Monthly Archives: September 2012

Stripe

The payment processing company Stripe is forwarding cease and desists to Chilling Effects.

We’re partnering with Chilling Effects. Developed at the Berkman Center for Internet & Society, Chilling Effects is run by the EFF and law clinics at Harvard, Stanford, Berkeley, and other universities across the country. Chilling Effects tracks the use of cease-and-desist notices to gauge the impact of legal threats to online expression. This database of notices provides important empirical data concerning the real-world effects of laws and policies.

From now on, whenever a third party sends a legal request for us to stop working with a user, we will pass a copy of the request to Chilling Effects. (We will, however, first give the user the chance to opt out of this disclosure.) Reporting take-down requests is standard practice at Google, Twitter, and GitHub today.

Chilling Effects is about takedown requests related to copyright infringement, but Stripe doesn’t say takedown requests, they say cease and desists. Which makes sense because Stripe doesn’t do copyrighted stuff, they do financial transactions. The trick is that they’re applying the process defined in the DMCA for non-DMCA stuff. Because it’s a pretty good rulebook for handling conflicts of all kinds.

Dated URIs

Sometimes you need globally unique identifiers, such as for ISRCs. One way to approach this is by using URIs – the uniqueness of the domain part of URIs is administered by ICANN, the uniqueness of the rest of the URI is administered by the owner of the domain. There’s a good balance between centralization and decentralization.

But ownership of domains changes, and when it does the identifiers associated with one ownership become invalid. Many types of identifiers, including ISRCs, need to be persistent. So you couldn’t use URLs for these.

This could be corrected by adding a date to the identifier. The new identifier would be a URL/date pair, like

[“January 1, 2000”,”http://example.com/1234”]

The date specifies a point in time when the identifier was valid. So if there is a valid identifier http://example.com/1234 on January 1, 2000, and then example.com comes under new management which doesn’t support this identifier, the dated URL continues to be valid.

This only works for URIs used as identifiers and not for URIs used as locators. Adding the date would not restore an old URI that was out of service.

NoPassword

NoPassword:

Most web sites ask for a password when you register.
After logging in, you can access the site until your session expires.
When you forget your password, you can request an email with a link to a password change form.

NoPassword factors out the password from this process. You register with an email address and receive a link that gives you a session on that browser until you log out.
If you ever need to log in from somewhere else, you can request another email with a link that will log you in wherever you are.

Check out the code on Github.

screens vs pages

Screens are everywhere, Pages are dead:

25 percent of YouTube videos are being watched on mobile devices and the number is accelerating rapidly. In some markets, like Korea, that figure is already at 50 percent. Rajaraman attributes this rise to everything from larger screen sizes, more 3G and 4G networks, and consumers turning to tablets over desktops for info and entertainment.

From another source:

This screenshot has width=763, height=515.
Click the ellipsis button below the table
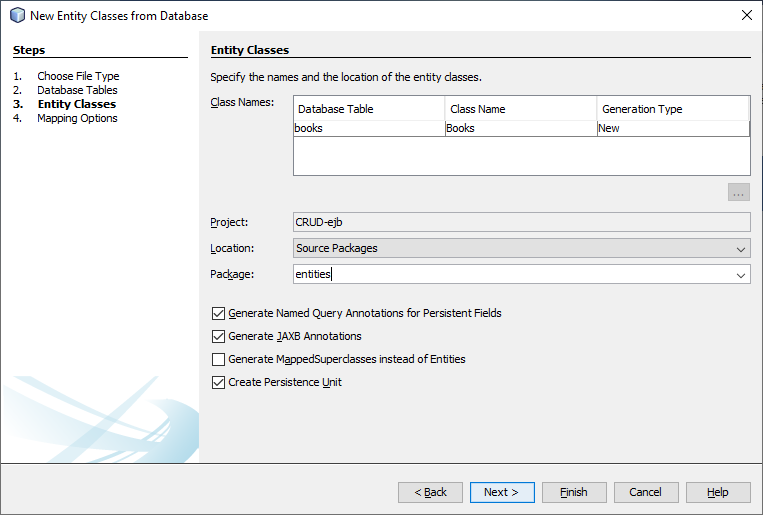click(x=739, y=192)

For content makers, this means that creating a video channel page in a “classically desktop” design is folly. Pages with links, browser bars and other desktop architecture just doesn’t belong in a video environment, says Rararaman.

“Pages are dead,” he says. “It’s all about fluidity and a full screen model.. like TV.”

Pages have a supremely great API. Video has no API. There are no standards for screen-oriented apps. So how do you customize the user experience on a screen without a page?